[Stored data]
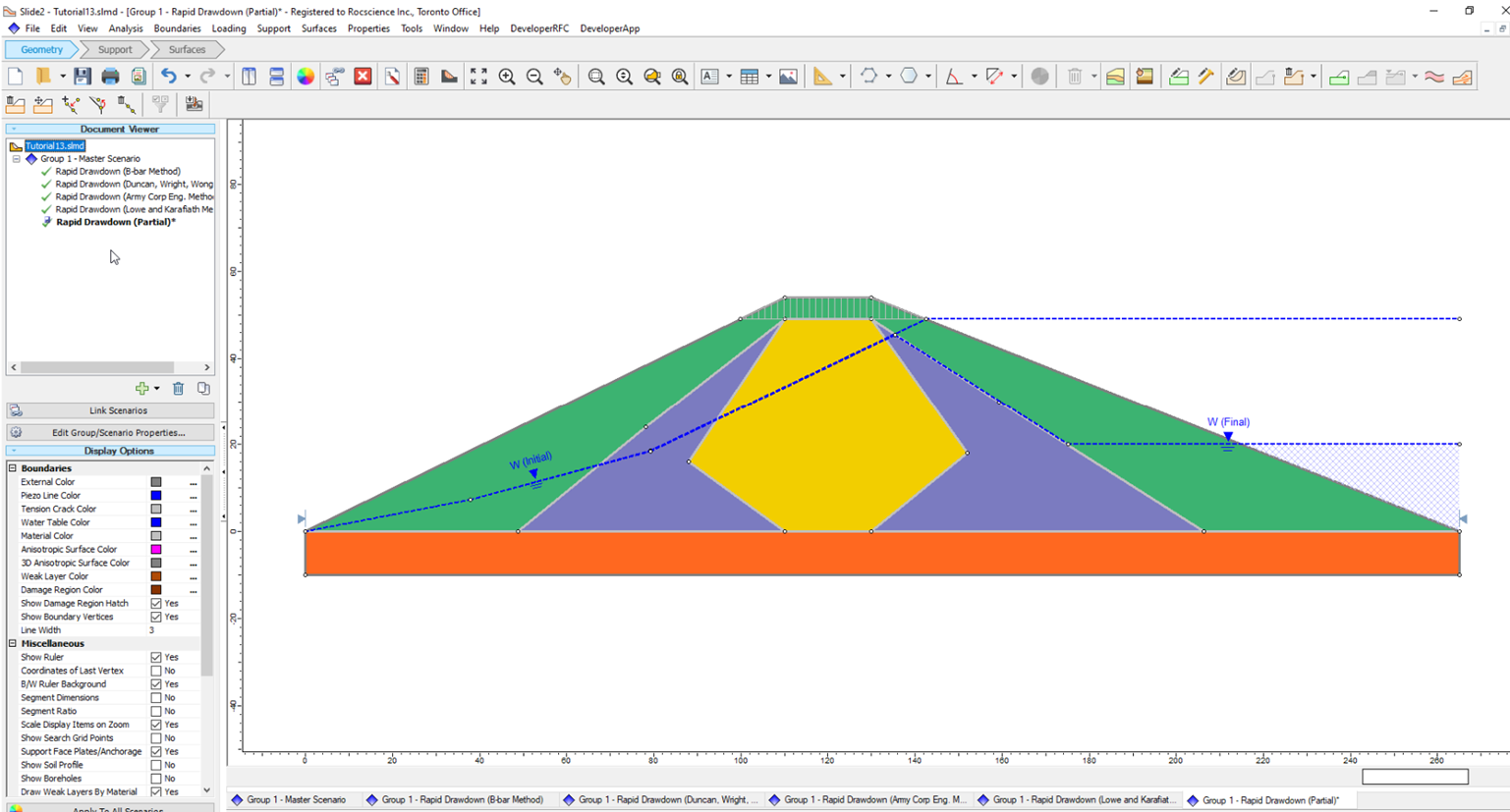This screenshot has height=812, width=1510.
Task: Open the Compute calculator icon
Action: click(421, 76)
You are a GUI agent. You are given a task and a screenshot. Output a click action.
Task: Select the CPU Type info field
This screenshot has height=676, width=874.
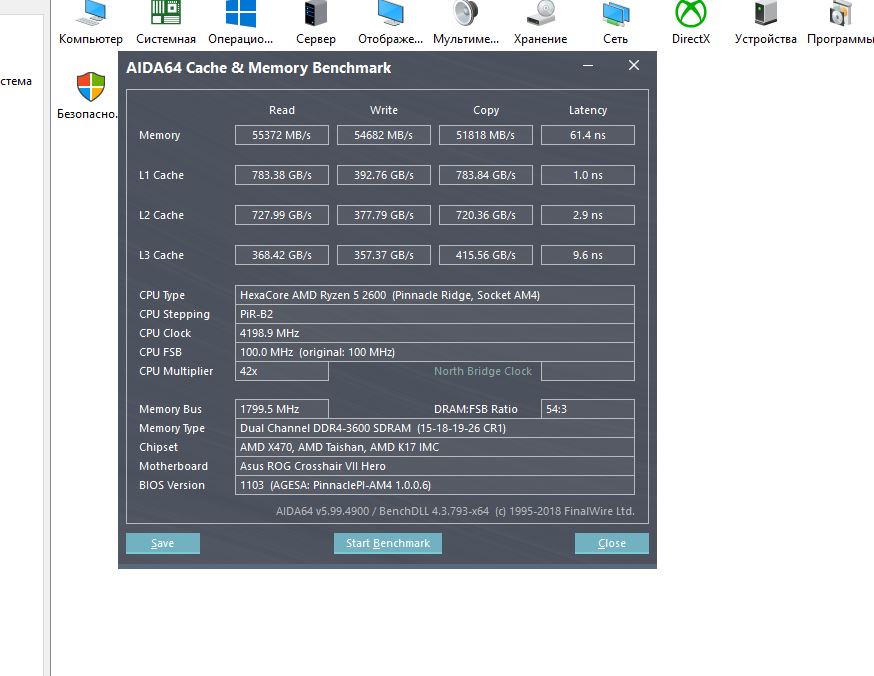click(x=435, y=295)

→ **EXERCISE AIM**
Repeat, exactly and with no pictures, each line from the line that holds "Task: Select the CPU Type info field" through the last line of the records above.

→ **WRITTEN ANSWER**
Task: Select the CPU Type info field
This screenshot has height=676, width=874.
click(x=435, y=295)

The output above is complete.